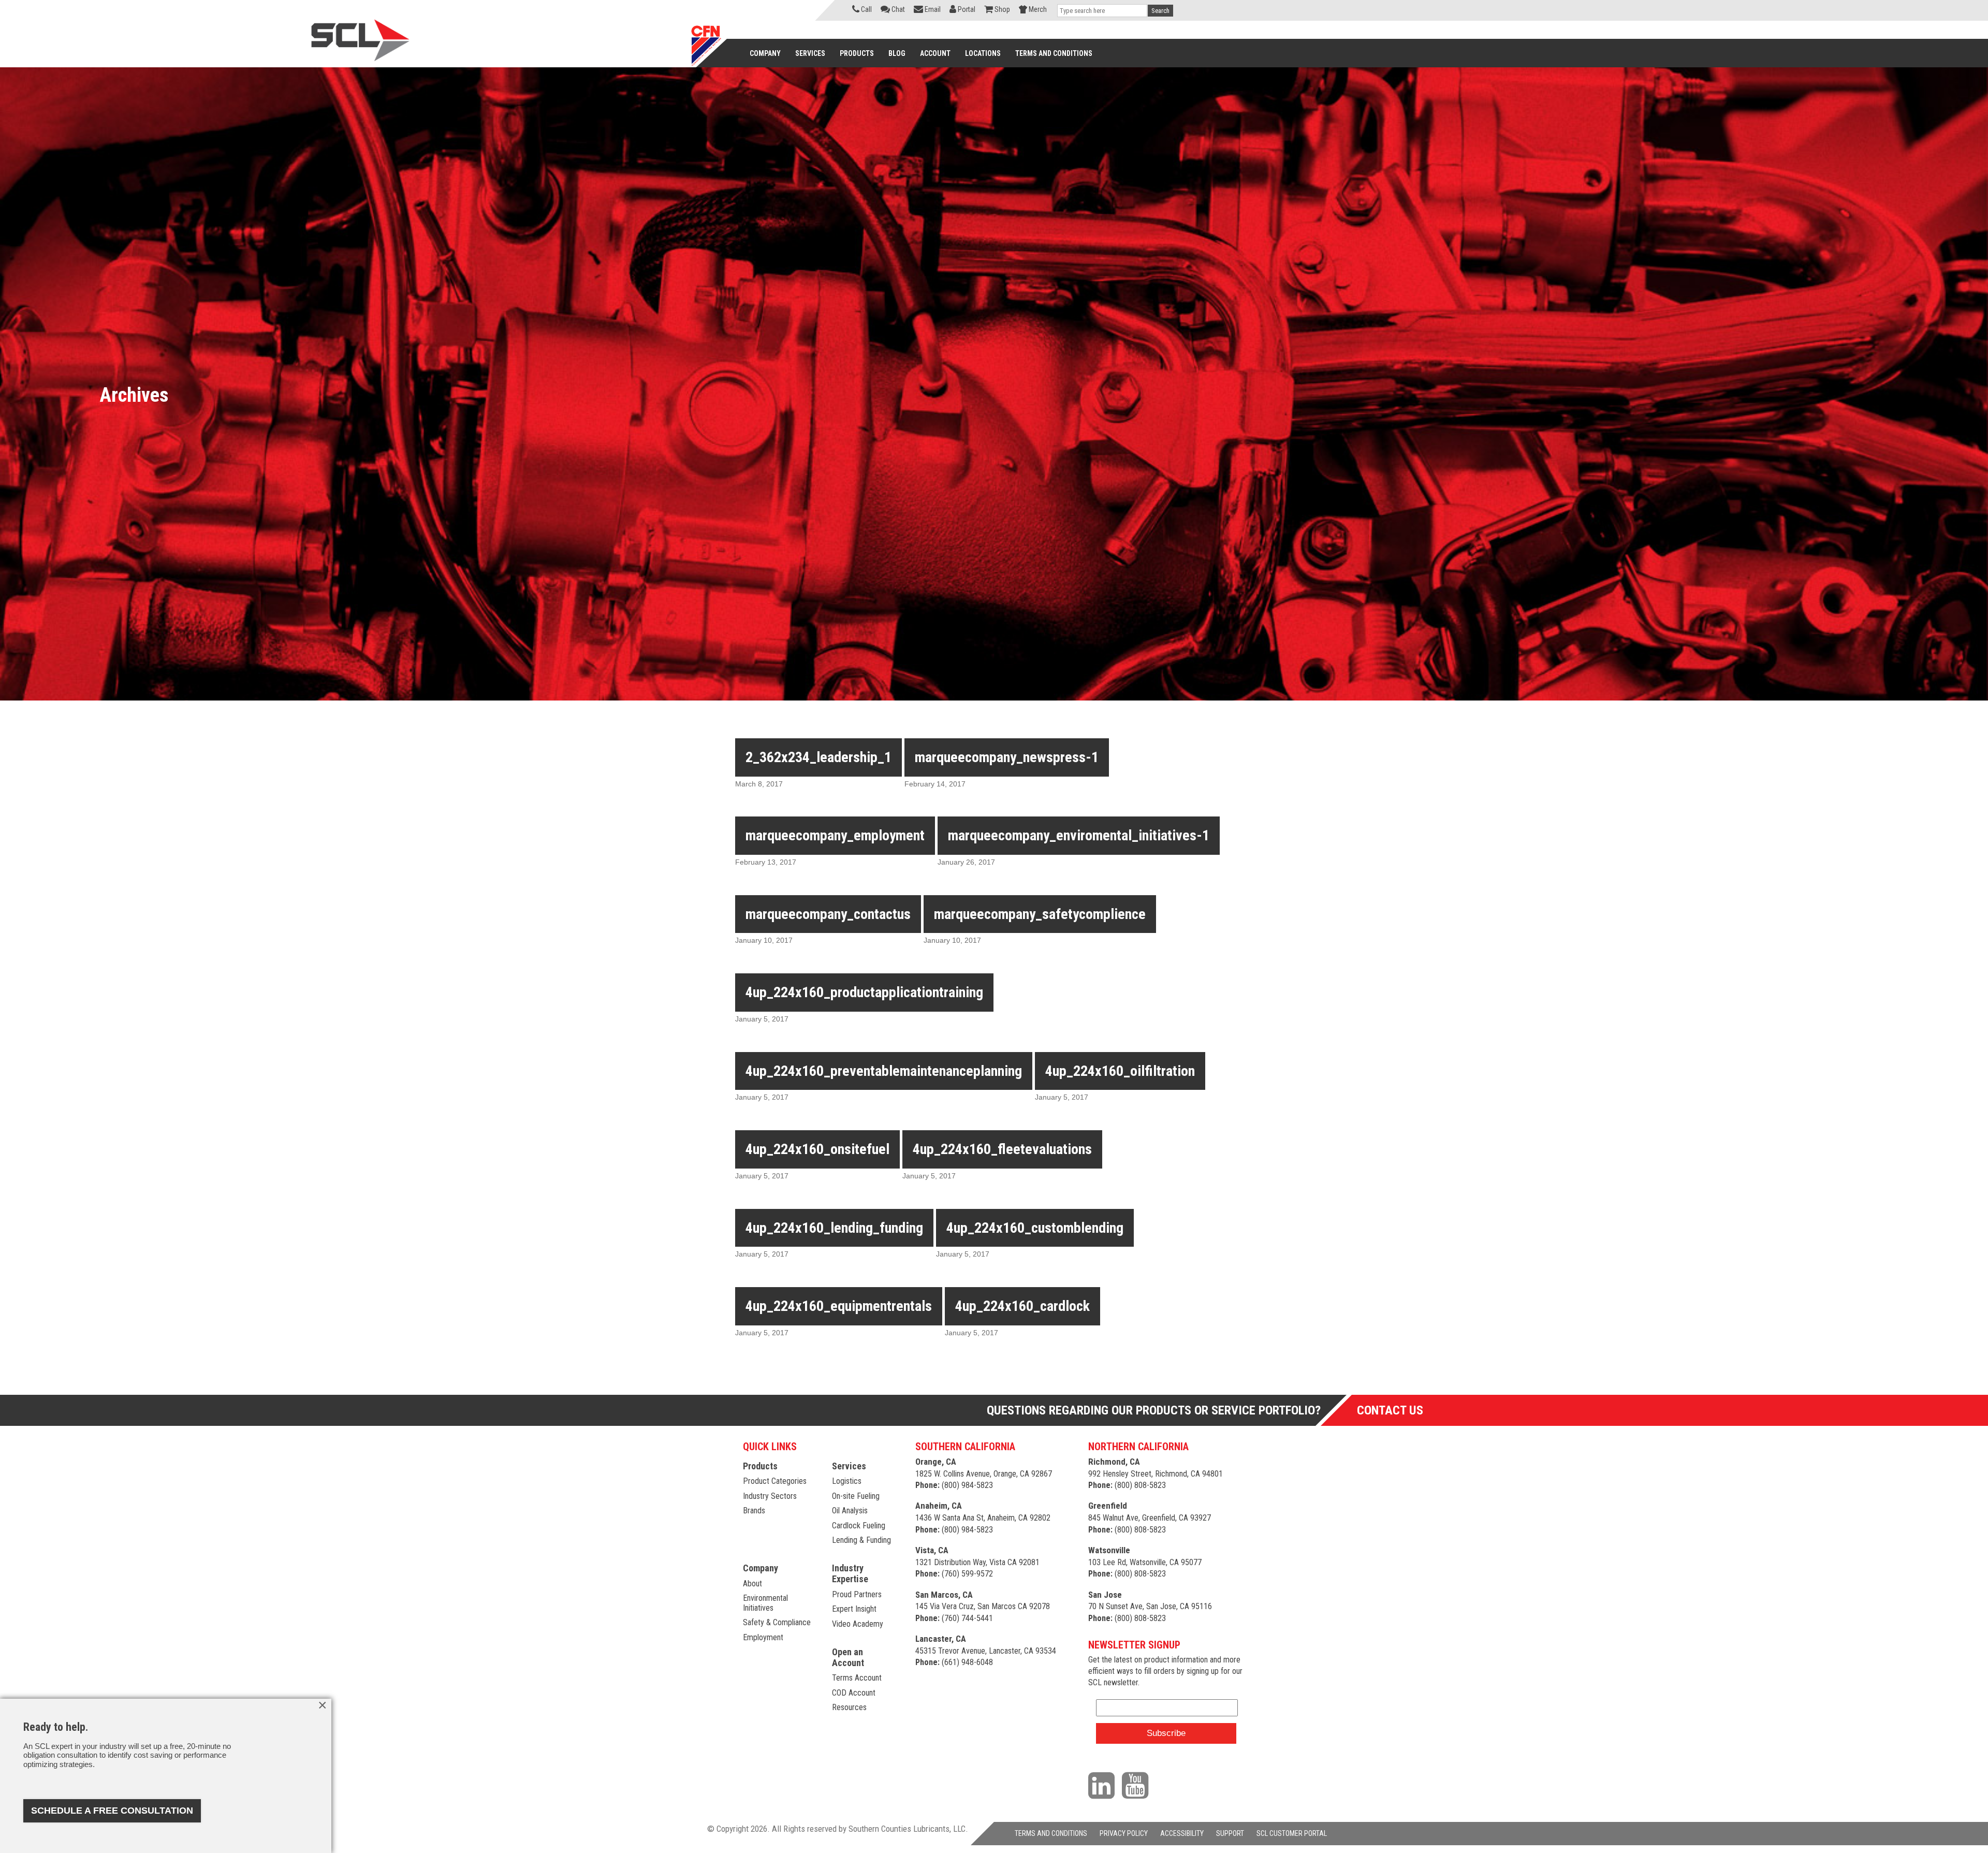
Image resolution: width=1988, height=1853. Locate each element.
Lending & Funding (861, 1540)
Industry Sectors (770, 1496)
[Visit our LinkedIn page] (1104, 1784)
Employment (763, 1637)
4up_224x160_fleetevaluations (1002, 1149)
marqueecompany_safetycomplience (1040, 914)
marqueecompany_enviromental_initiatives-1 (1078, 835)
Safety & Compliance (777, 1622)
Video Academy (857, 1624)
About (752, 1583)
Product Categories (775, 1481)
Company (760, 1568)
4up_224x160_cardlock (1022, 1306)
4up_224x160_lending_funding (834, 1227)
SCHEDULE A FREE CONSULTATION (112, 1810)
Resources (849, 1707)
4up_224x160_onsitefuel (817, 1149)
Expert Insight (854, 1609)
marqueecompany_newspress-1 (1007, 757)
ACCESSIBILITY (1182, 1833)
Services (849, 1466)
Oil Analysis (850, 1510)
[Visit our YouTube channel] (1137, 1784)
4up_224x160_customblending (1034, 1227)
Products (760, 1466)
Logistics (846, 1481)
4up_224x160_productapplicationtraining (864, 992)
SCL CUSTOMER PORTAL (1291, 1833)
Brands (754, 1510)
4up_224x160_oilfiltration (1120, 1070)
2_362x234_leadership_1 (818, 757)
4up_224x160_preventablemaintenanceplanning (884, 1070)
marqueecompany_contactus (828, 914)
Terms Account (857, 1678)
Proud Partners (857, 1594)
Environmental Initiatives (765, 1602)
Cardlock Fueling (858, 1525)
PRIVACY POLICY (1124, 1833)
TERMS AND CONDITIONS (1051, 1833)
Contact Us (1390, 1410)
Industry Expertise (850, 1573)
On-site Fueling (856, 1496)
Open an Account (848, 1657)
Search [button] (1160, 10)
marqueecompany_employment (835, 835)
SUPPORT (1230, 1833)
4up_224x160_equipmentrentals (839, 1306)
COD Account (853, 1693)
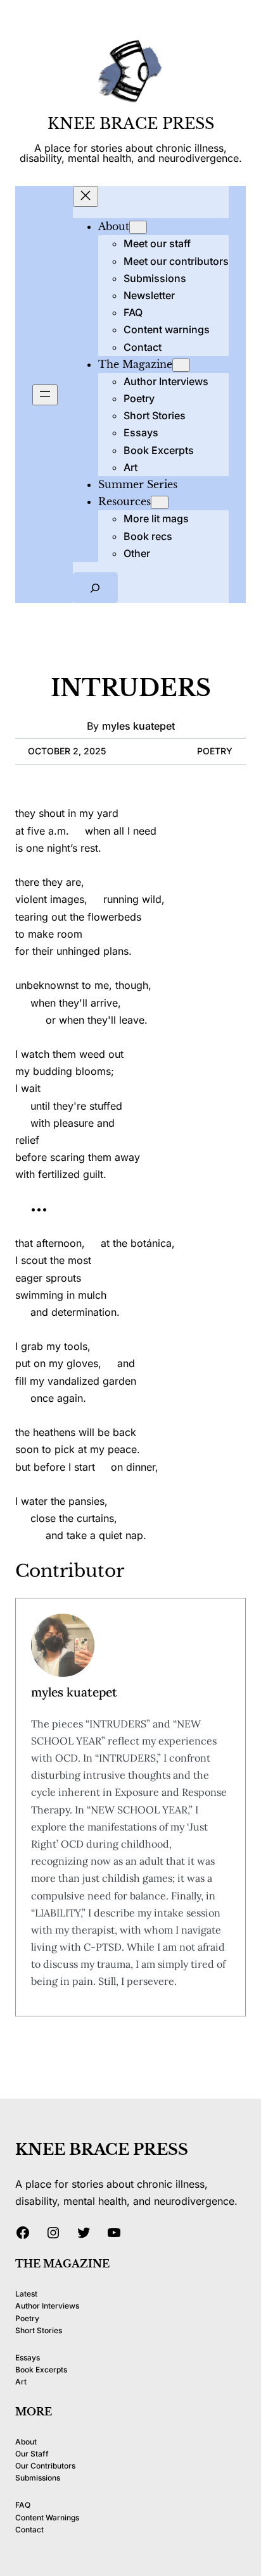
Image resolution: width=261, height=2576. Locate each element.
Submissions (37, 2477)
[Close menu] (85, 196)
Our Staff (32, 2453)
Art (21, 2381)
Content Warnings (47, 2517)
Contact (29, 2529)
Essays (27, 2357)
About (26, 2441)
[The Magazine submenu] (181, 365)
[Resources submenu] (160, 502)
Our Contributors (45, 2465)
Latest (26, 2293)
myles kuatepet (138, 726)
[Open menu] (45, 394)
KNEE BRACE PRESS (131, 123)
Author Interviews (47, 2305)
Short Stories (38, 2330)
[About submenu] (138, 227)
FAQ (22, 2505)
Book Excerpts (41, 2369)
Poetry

★ ★ ★

** EXERCISE **
Exactly the lines from the line holding "[Open menu] (45, 394)" through the close of the listing above make up the answer; include nothing else.

** EXERCISE SOLUTION **
[Open menu] (45, 394)
KNEE BRACE PRESS (131, 123)
Author Interviews (47, 2305)
Short Stories (38, 2330)
[About submenu] (138, 227)
FAQ (22, 2505)
Book Excerpts (41, 2369)
Poetry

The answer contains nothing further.